Output all of the material once more, so that every line matches the original exactly.

Top of Data under study

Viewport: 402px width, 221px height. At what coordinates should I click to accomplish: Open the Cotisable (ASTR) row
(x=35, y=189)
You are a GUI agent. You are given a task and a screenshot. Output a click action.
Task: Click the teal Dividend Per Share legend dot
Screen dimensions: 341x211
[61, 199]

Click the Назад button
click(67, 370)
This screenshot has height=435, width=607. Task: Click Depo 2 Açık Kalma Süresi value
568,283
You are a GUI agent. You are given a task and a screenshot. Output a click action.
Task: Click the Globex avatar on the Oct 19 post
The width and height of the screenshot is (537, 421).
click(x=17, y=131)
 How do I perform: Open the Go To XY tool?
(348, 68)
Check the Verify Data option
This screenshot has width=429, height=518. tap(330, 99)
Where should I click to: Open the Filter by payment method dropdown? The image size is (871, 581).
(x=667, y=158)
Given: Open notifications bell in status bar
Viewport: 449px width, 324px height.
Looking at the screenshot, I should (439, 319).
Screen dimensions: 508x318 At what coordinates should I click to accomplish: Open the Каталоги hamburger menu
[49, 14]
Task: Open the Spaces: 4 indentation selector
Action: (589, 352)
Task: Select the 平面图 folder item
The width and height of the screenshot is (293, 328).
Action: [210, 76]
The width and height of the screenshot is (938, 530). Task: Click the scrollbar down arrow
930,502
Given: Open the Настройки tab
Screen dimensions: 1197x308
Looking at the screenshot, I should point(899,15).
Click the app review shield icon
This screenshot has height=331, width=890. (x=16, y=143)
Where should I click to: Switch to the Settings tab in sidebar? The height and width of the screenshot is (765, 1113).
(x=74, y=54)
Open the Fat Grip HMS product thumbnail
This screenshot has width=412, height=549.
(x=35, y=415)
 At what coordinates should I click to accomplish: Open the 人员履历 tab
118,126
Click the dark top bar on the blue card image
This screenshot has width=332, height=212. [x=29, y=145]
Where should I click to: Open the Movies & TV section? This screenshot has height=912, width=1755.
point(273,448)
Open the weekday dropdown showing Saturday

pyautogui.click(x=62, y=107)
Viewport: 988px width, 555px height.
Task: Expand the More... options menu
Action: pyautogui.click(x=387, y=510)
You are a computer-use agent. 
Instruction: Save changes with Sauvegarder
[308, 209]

Bottom of Data under study

#### Exercise solution
Viewport: 402px width, 221px height. At what coordinates should I click to accomplish: Open the Cotisable (ASTR) row
(x=35, y=189)
You are a GUI agent. You are given a task and a screenshot. Output a click action.
Task: Click the teal Dividend Per Share legend dot
Screen dimensions: 341x211
[61, 199]

Click the Назад button
click(67, 370)
This screenshot has height=435, width=607. Task: Click Depo 2 Açık Kalma Süresi value
568,283
You are a GUI agent. You are given a task and a screenshot. Output a click action.
Task: Click the Globex avatar on the Oct 19 post
The width and height of the screenshot is (537, 421).
click(x=17, y=131)
 How do I perform: Open the Go To XY tool?
(348, 68)
Check the Verify Data option
This screenshot has width=429, height=518. tap(330, 99)
Where should I click to: Open the Filter by payment method dropdown? The image size is (871, 581).
(x=667, y=158)
Given: Open notifications bell in status bar
Viewport: 449px width, 324px height.
Looking at the screenshot, I should (439, 319).
Screen dimensions: 508x318 At what coordinates should I click to accomplish: Open the Каталоги hamburger menu
[49, 14]
Task: Open the Spaces: 4 indentation selector
Action: (589, 352)
Task: Select the 平面图 folder item
The width and height of the screenshot is (293, 328).
Action: [210, 76]
The width and height of the screenshot is (938, 530). Task: Click the scrollbar down arrow
930,502
Given: Open the Настройки tab
Screen dimensions: 1197x308
Looking at the screenshot, I should point(899,15).
Click the app review shield icon
This screenshot has height=331, width=890. (x=16, y=143)
Where should I click to: Switch to the Settings tab in sidebar? The height and width of the screenshot is (765, 1113).
(x=74, y=54)
Open the Fat Grip HMS product thumbnail
This screenshot has width=412, height=549.
(x=35, y=415)
 At what coordinates should I click to accomplish: Open the 人员履历 tab
118,126
Click the dark top bar on the blue card image
This screenshot has width=332, height=212. [x=29, y=145]
Where should I click to: Open the Movies & TV section? This screenshot has height=912, width=1755.
point(273,448)
Open the weekday dropdown showing Saturday

pyautogui.click(x=62, y=107)
Viewport: 988px width, 555px height.
Task: Expand the More... options menu
Action: pyautogui.click(x=387, y=510)
You are a computer-use agent. 
Instruction: Save changes with Sauvegarder
[308, 209]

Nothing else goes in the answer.